Texto fornecido:

##############################

Há quem diga que depois dos 50 anos não vale mais a pena começar a praticar atividade física: “já passou da minha época”. Mas a biologia e a epidemiologia mostram o contrário. Mesmo após décadas de inatividade, iniciar exercícios nessa fase pode mudar — para melhor — o destino de nosso corpo e mente.
Vivemos em um país que envelhece rapidamente. Projeções do IBGE indicam que, em menos de 15 anos, um em cada três brasileiros terá mais de 50 anos. Atualmente, mais da metade desse grupo é sedentária. No mundo, segundo a Organização Mundial da Saúde (OMS), 31% dos adultos não atingem o mínimo de atividade física recomendado. Entre os idosos, esse número chega a 50%. O resultado é o aumento expressivo de doenças como hipertensão, diabetes tipo 2, obesidade, osteoartrite, declínio funcional e depressão.
A boa notícia é que nunca é tarde para mudar. Estudos recentes do JAMA Network Open e do British Journal of Sports Medicine mostram que pessoas sedentárias que iniciam atividade física após os 50 têm até 35% menos risco de morte por todas as causas. Também se observam melhorias substanciais na pressão arterial, nos níveis de glicose e colesterol, no sono, na memória, no humor e na autonomia funcional.

##############################

Tarefas:
a) Reproduza, por favor, o trecho do texto sobre atividade física após os 50 anos desde "A boa notícia" até "na autonomia funcional.", inclusive.
b) De acordo com a OMS, segundo o texto sobre atividade física após os 50 anos, que porcentagem dos adultos no mundo não atinge o mínimo de atividade física recomendado?

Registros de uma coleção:
##############################

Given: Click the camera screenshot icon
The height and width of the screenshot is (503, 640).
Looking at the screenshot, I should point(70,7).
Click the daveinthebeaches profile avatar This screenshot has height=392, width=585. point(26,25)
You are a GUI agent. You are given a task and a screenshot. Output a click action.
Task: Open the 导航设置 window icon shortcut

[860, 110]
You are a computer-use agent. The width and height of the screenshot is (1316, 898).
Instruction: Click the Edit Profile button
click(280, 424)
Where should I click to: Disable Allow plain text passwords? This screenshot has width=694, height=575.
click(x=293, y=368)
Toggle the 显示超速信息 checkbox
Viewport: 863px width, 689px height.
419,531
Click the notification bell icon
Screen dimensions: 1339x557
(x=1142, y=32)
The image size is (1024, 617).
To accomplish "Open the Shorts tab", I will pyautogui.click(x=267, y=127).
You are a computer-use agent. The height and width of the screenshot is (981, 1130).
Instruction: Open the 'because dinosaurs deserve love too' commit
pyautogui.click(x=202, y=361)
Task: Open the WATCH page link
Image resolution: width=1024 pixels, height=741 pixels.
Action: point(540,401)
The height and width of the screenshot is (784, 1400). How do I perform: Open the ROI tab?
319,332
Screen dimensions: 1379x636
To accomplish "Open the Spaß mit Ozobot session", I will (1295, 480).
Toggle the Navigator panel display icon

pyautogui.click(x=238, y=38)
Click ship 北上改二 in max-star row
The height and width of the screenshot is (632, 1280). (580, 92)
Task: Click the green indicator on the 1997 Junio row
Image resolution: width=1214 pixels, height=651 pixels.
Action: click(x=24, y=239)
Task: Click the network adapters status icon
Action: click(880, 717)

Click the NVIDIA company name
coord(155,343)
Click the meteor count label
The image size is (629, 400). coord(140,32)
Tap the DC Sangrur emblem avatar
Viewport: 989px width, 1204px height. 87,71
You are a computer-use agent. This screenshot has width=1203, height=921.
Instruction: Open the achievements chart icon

##############################

Respostas esperadas:
a)
A boa notícia é que nunca é tarde para mudar. Estudos recentes do JAMA Network Open e do British Journal of Sports Medicine mostram que pessoas sedentárias que iniciam atividade física após os 50 têm até 35% menos risco de morte por todas as causas. Também se observam melhorias substanciais na pressão arterial, nos níveis de glicose e colesterol, no sono, na memória, no humor e na autonomia funcional.

b) 31% dos adultos.